Urinary metabolites generally correlated negatively with increasing CEAP class. Statistically significant trends included formate, creatinine, glycine, citrate, succinate, pyruvate and α-hydroxyisobutyrate. Age < 60 was associated with increased levels of creatinine, glycine, pyruvate and α –hydroxyisobutyrate.
The metabolites identified are involved in three main pathways: the tricarboxylic acid (TCA) cycle for energy metabolism, the hypoxia inducible factor (HIF) pathway activated in hypoxia and the one-carbon metabolism involved in amino acid synthesis and linked to the TCA cycle. These results suggest increased energy metabolism in higher CEAP classes, particularly in the C4 -6 group. This may be due to increased CVD severity, but the possibility that this is secondary to an underlying skin disorder (e.g. skin staining and venous ulceration), as opposed to a vein problem cannot be ruled out.

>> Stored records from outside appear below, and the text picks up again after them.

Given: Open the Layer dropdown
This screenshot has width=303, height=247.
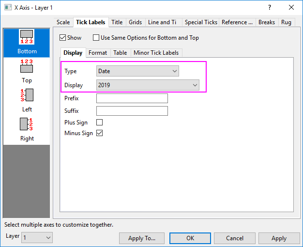Looking at the screenshot, I should pyautogui.click(x=37, y=238).
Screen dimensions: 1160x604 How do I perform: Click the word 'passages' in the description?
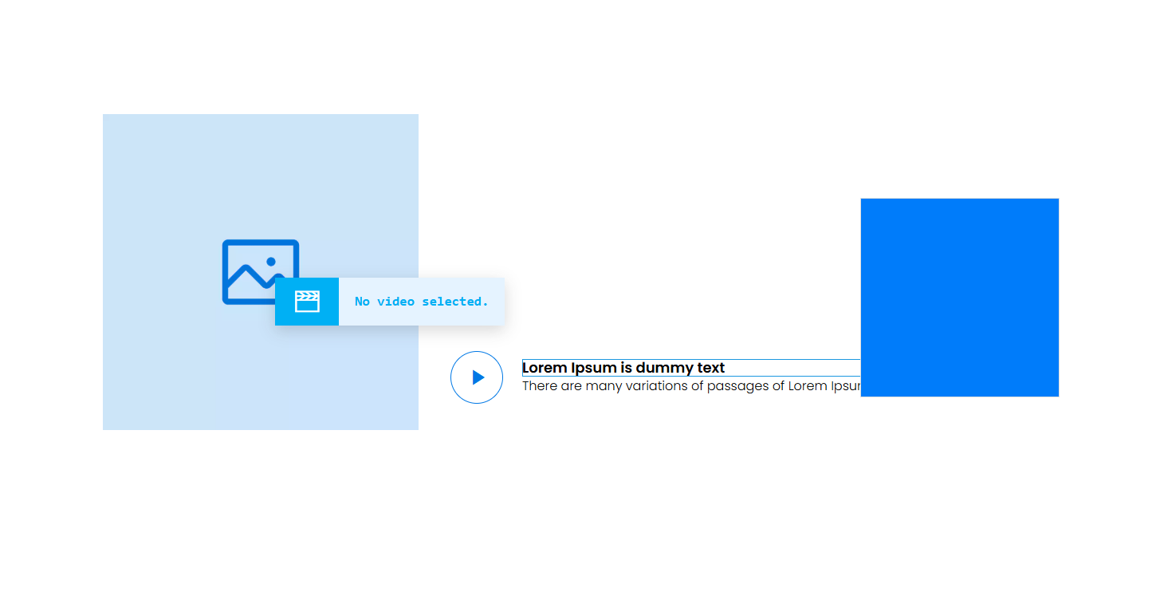[x=737, y=386]
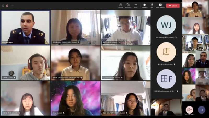This screenshot has height=118, width=209.
Task: Expand the +3 additional participants bubble
Action: (x=201, y=110)
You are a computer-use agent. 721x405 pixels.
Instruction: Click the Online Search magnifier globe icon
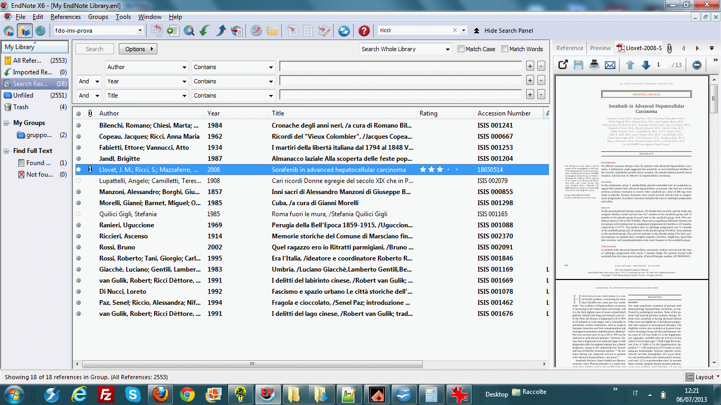(x=189, y=31)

Age was an expected confounding factor; the existing surrounding literature on metabolic profiling and ageing presents varied metabolites. This may be due to the cross- sectional nature of many of these studies, which provide a ‘snapshot assessment’ of the metabolic environment.

Conclusions
Increasing CEAP class demonstrates correlation with specific metabolites, some of which have been previously reported in superficial venous disease. Possible pathways include energy metabolism, HIF pathway and the one-carbon metabolism. However, it was not possible to discern whether this metabolic change was due to the underlying venous disease or to skin damage caused by sustained venous hypertension. Local blood contains higher levels of glycerol compared to systemic blood. The urine profile revealed a negative correlation of the aforementioned metabolites with increasing CEAP class, which may be related to the fact that the metabolites are being consumed in upregulated intracellular pathways to generate energy.